# Getting tweets by philosophers

This notebooks shows how you can build a dataset of philosopher-tweets from the list given by @truesciphi.
It gets the accounts out of the html of the list, then downloads their timelines using twarc (Which you will need to configure:  https://github.com/DocNow/twarc) and extracts who the accounts have been mentioning.

In [None]:
import pandas as pd
import numpy as np
import seaborn as sns; sns.set()
import matplotlib.pyplot as plt
from bs4 import BeautifulSoup
import requests
import re



Load the philo-twitter-list:

In [None]:
# url: truesciphi.org/phi.html
soup = BeautifulSoup(open("philotwitter_2.html",encoding='utf-8'))

In [None]:
# This code did oversample. I corrected this in the next notebook. If you run this, you should use the correct one:
# links = []
# for link in soup.findAll('a'):
#     links.append(link.text)

In [None]:
# This is the correct code:
soup = BeautifulSoup(open("philotwitter_2.html",encoding='utf-8'))
links = []
for link in soup.findAll('a'):
    links.append(link.text)

r1 = re.findall(r"@[A-Za-z0-9_]*",str(links))


In [None]:

r1 = re.findall(r"@[A-Za-z0-9_]*(?=<)",str(soup))
len(r1)

We dump our list, in case we need it later:

In [None]:
import pickle

pickle.dump( r1, open( "philosophen_liste.p", "wb" ) )

In [None]:
import pickle
philos = pickle.load( open( "philosophen_liste.p", "rb" ) )
print(philos)

Now we send a command to twarc (in the console) that downloads from the timeline of the user. I don't know exactly what determines how much it gets, but it's usually around 3000 tweets. It's roughly ten GB, so I pointed this to an external drive.

In [None]:
count = 0

for tweeter in philos:
    filename = str(r'E:/timelines/' + tweeter + '.jsonl')
    name = tweeter.replace('@','')
    print(count)
    count = count +1
    !twarc timeline $name > $filename
#     !twarc users $name > $filename

We loop over all the collected files, and extract for each author the metadata associated with the last tweet. We also extract lists with all the mentioned accounts (from the 'user_mentions' column). You could do way more with this, e. g. by extracting texts and building your similarities from that.

In [None]:
import pandas as pd
from IPython.display import display
import os
from io import StringIO
import tqdm

tweetcounts = []
tweeter_data = []

for filename in tqdm.tqdm_notebook(os.listdir(r'E:/timelines/')):
    print(str(r'E:/timelines/'+filename))
    with open(str(r'E:/timelines/'+filename), 'r') as file:
        try:
            data = file.read()
            this_dataset = pd.read_json(StringIO(data), lines=True)
            tweetcounts.append(len(this_dataset))
            mentioned_users_screenames = [[y['screen_name'] for y in x['user_mentions']] for x in this_dataset['entities']]
            mentioned_users_screenames = [item for sublist in mentioned_users_screenames for item in sublist]

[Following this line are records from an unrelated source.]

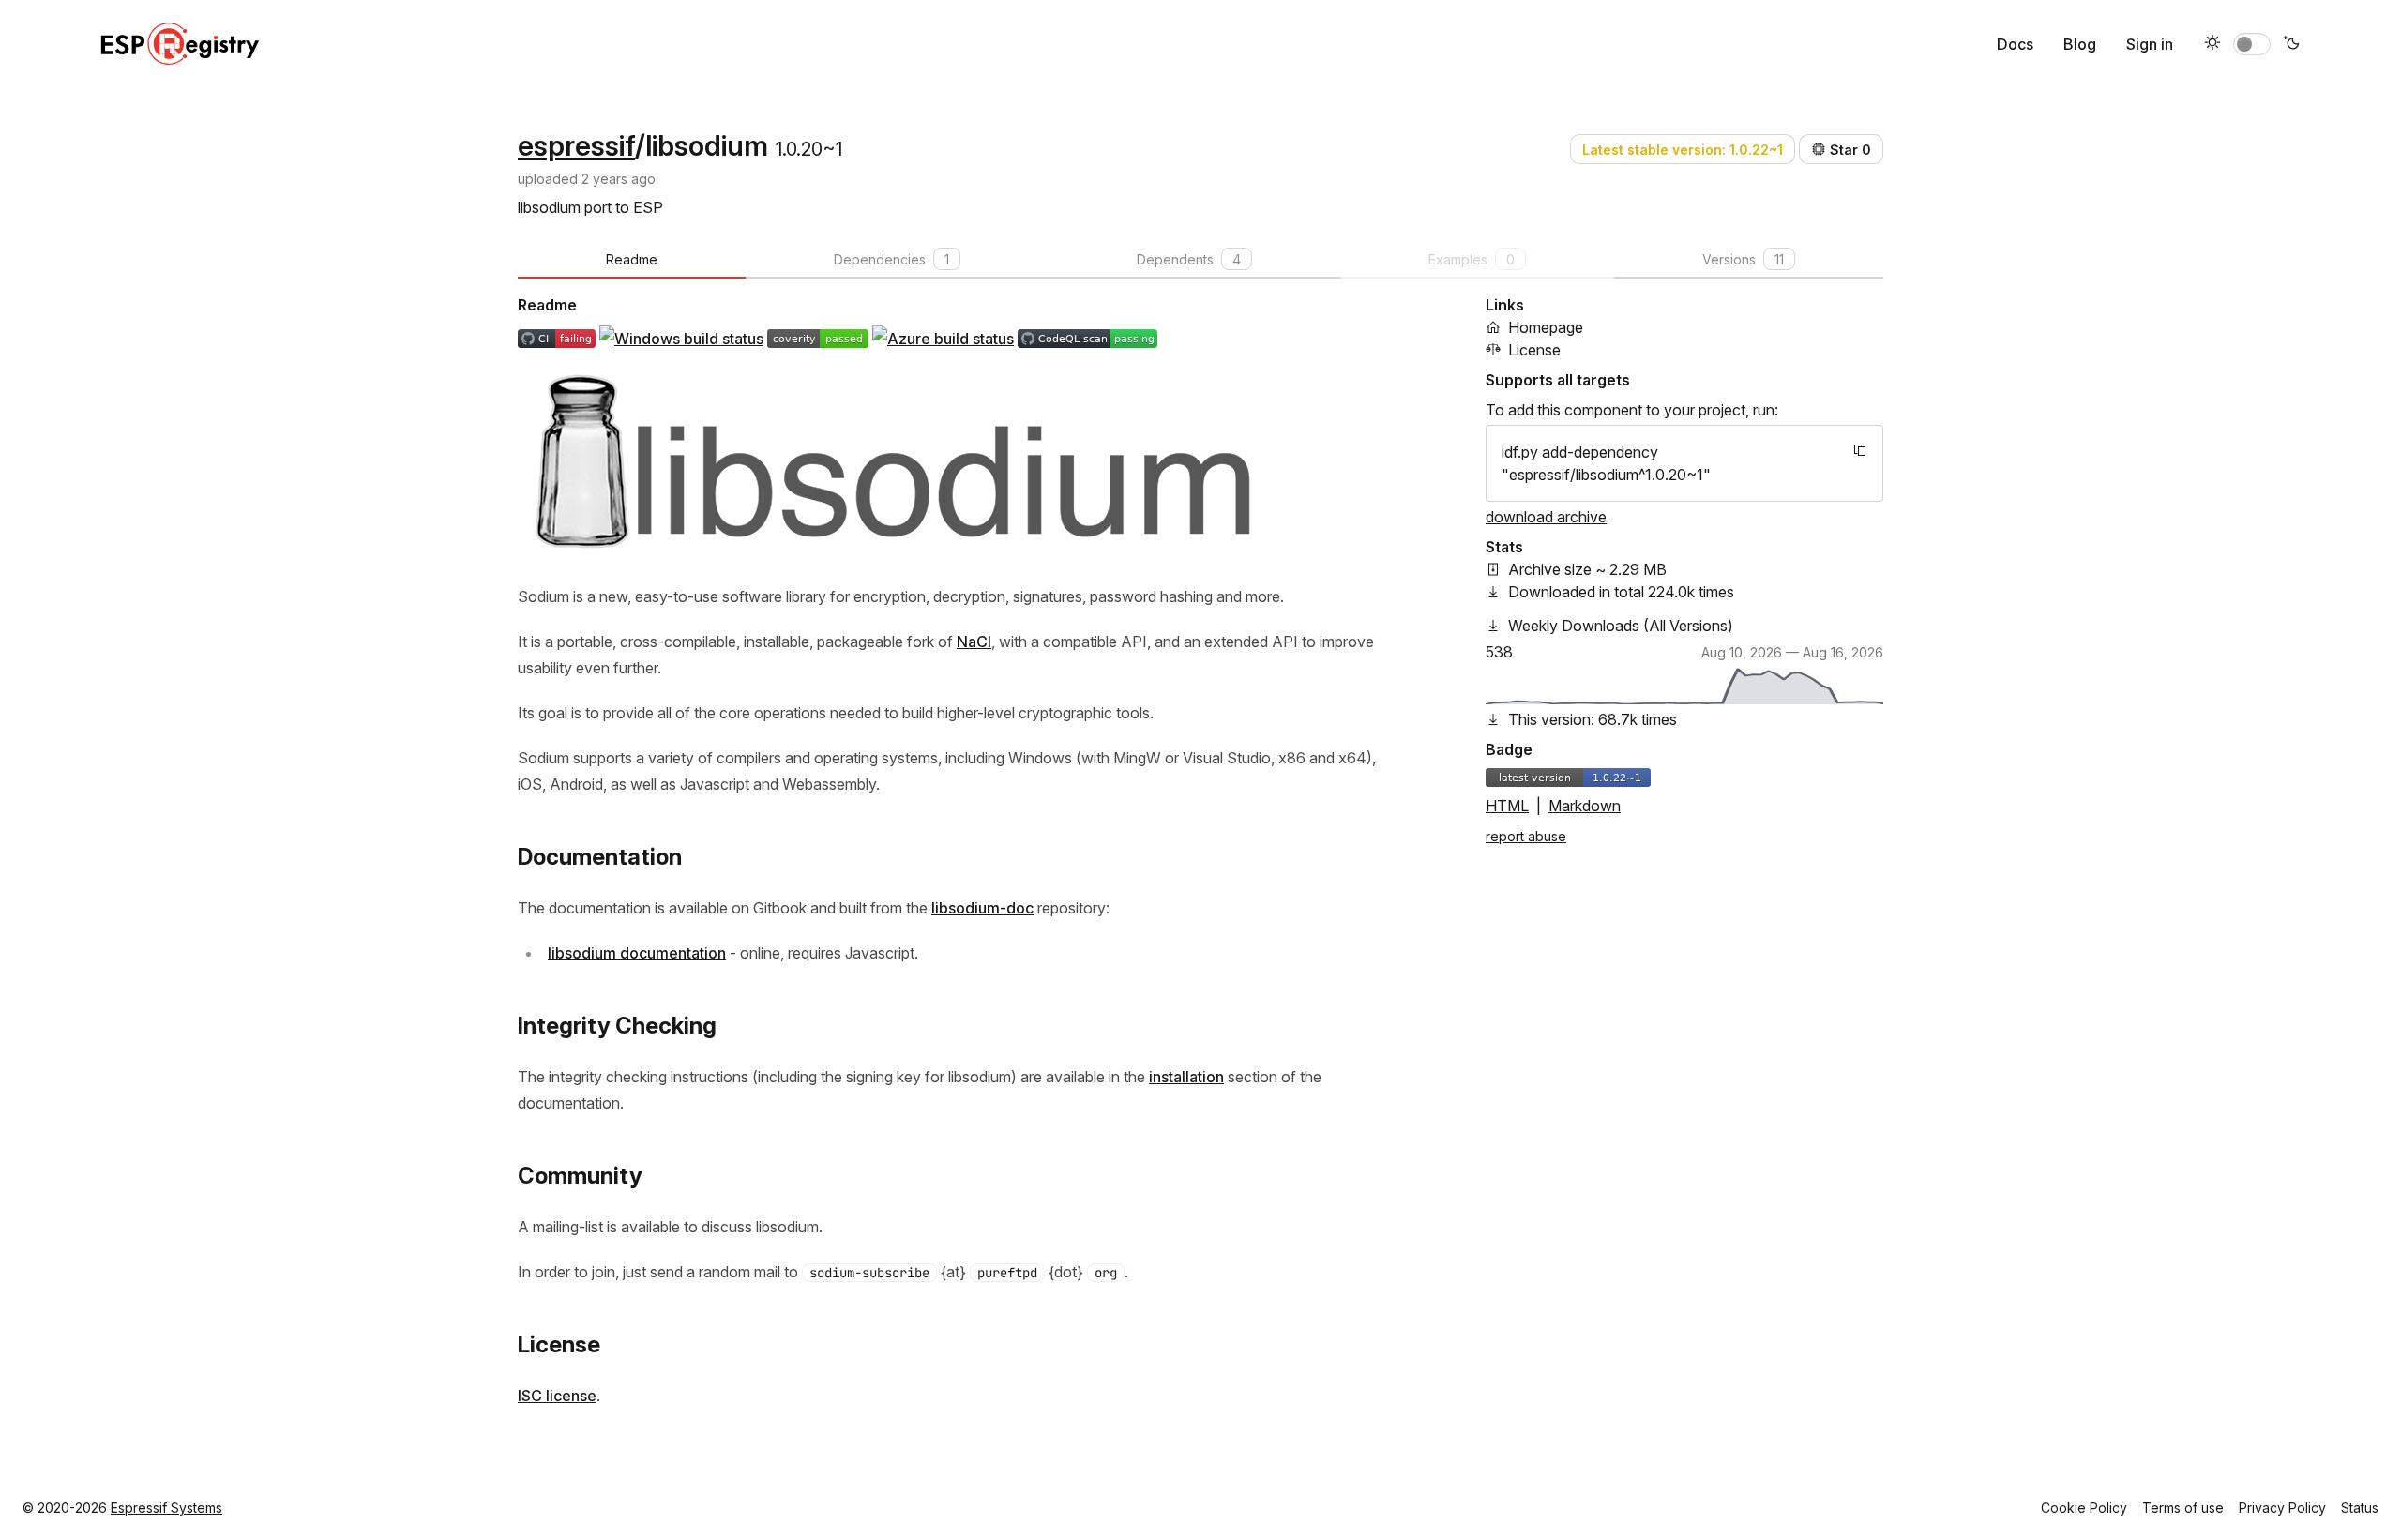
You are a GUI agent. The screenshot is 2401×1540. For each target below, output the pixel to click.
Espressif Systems (166, 1508)
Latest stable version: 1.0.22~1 (1682, 150)
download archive (1546, 516)
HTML (1507, 805)
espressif (576, 145)
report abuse (1526, 836)
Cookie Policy (2084, 1508)
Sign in (2149, 44)
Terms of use (2183, 1508)
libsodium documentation (637, 953)
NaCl (974, 641)
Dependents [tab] (1189, 259)
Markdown (1584, 805)
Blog (2079, 44)
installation (1186, 1076)
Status (2359, 1508)
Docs (2015, 44)
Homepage (1545, 327)
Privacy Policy (2282, 1508)
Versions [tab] (1743, 259)
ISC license (557, 1395)
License (1534, 349)
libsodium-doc (982, 907)
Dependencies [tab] (891, 259)
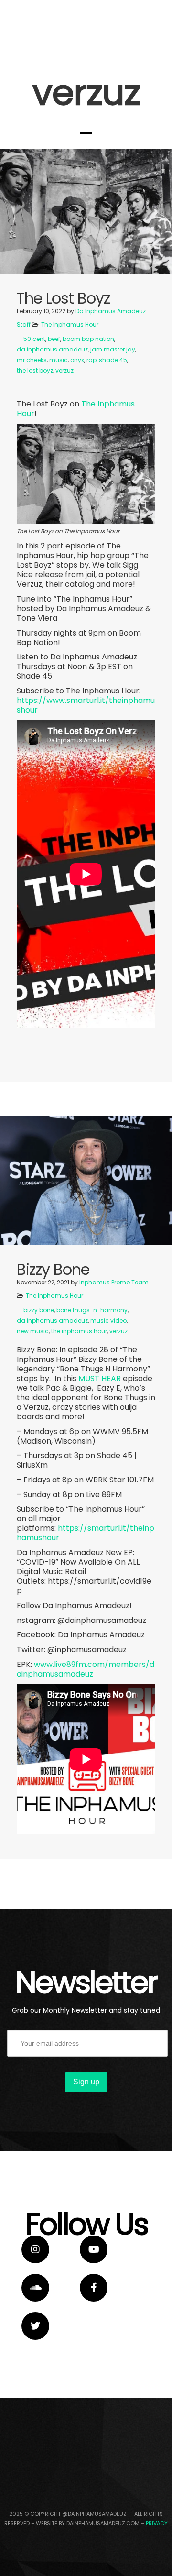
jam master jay (112, 349)
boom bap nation (88, 339)
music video (108, 1320)
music (58, 360)
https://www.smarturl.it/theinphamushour (86, 705)
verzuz (64, 370)
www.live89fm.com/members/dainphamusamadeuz (85, 1669)
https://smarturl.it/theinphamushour (85, 1533)
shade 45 (113, 360)
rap (91, 360)
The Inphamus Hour (69, 324)
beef (54, 339)
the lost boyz (35, 370)
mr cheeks (32, 360)
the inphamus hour (79, 1331)
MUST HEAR (99, 1378)
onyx (77, 360)
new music (33, 1331)
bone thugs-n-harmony (92, 1310)
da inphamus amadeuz (52, 349)
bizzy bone (38, 1310)
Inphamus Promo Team (114, 1282)
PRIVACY (157, 2523)
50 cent (34, 339)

            mentioned_users_names = [[y['name'] for y in x['user_mentions']] for x in this_dataset['entities']]
            mentioned_users_names = [item for sublist in mentioned_users_names for item in sublist]

            user_values = this_dataset['user'][0]
            user_values.pop('entities') # we need to remove these, because they mess uo the df otherwise.


            user_data = pd.DataFrame(user_values, index=[0])
            user_data['mentioned_users_screenames'] = str(mentioned_users_screenames)
            user_data['mentioned_users_names'] = str(mentioned_users_names)
            tweeter_data.append(user_data)
        except:
            print('Parsing failure') # These are mainly protected accounts
            pass


In [None]:
# We have a look at how meny tweets there are.
print(np.sum(tweetcounts))

In [None]:
# And now we built the whole dataset, have a look at it, and pickle it.
tweeter_data = pd.concat(tweeter_data)
display(tweeter_data)
pickle.dump( tweeter_data, open( "tweeter_data.p", "wb" ) )